El Padre Nuestro se encuentra en el Sermón de la Montaña, donde Jesús enseña a sus seguidores cómo orar con humildad y confianza. En el Evangelio según san Mateo, la oración comienza con «Padre nuestro que estás en los cielos, santificado sea tu nombre»1, mientras que en san Lucas (11,2) se presenta una versión similar, adaptada al contexto de la enseñanza directa a los apóstoles. Esta plegaria no es un mero conjunto de palabras, sino un modelo de oración que integra alabanza, petición y sumisión a la voluntad divina.
En el contexto judío del siglo I, el concepto de «nombre» divino evocaba la revelación de Dios en el Antiguo Testamento, como en Éxodo 3,14, donde Dios se da a conocer como «Yo soy el que soy». La santificación del nombre de Dios implica reconocer su esencia santa y separada de lo profano, un tema recurrente en los Salmos, donde se alaba: «Bendice, alma mía, al Señor, y no olvides ninguno de sus beneficios» (Sal 103,2)2. Jesús, al usar «Padre nuestro», universaliza esta invocación, invitando a los creyentes a participar en la intimidad filial que él mantiene con el Padre.

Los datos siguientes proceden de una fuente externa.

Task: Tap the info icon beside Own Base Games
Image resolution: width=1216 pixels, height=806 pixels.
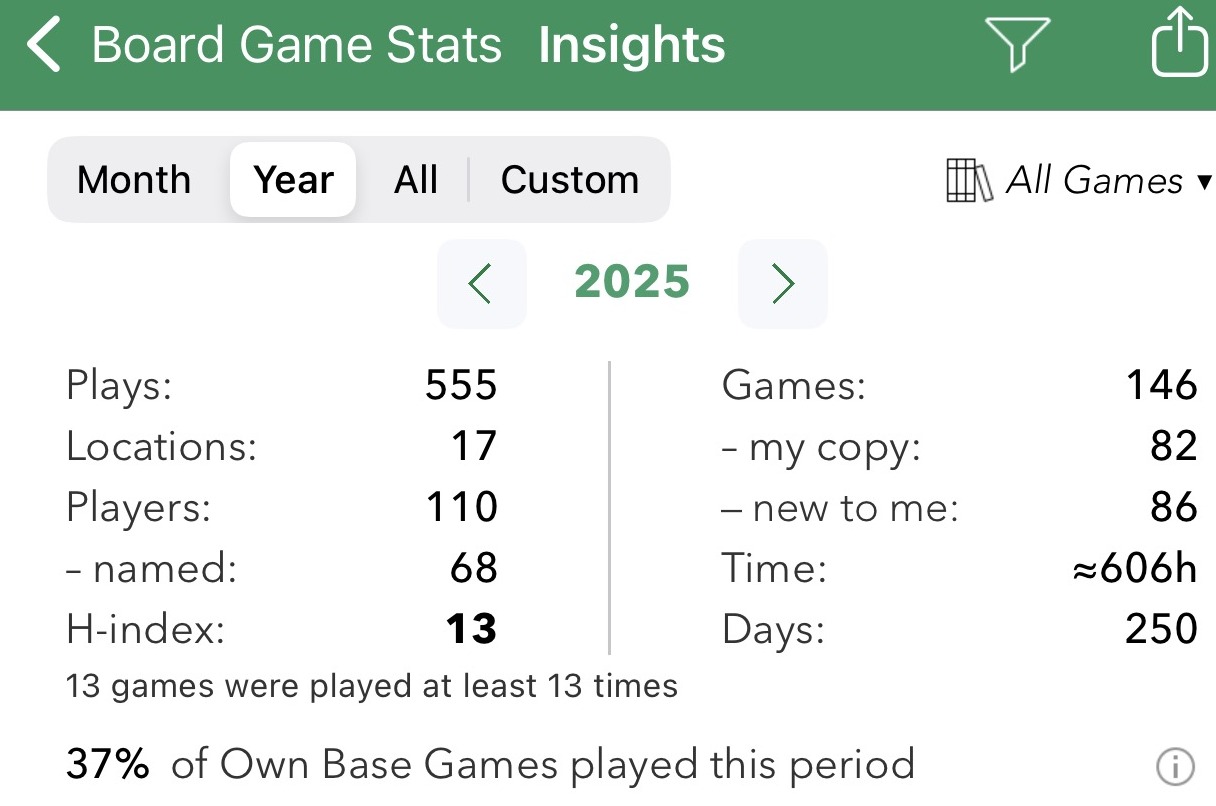Action: (1175, 767)
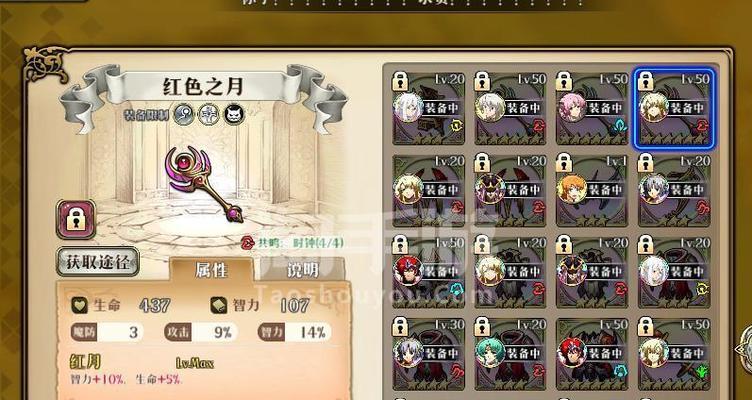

La tradición patrística, desde los primeros siglos, interpretó esta petición como un llamado a la doxología, es decir, a la alabanza que precede a cualquier ruego personal. San Cipriano de Cartago, en el siglo III, ya destacaba cómo esta frase inicial purifica el corazón del orante, orientándolo hacia la gloria de Dios antes que hacia sus necesidades.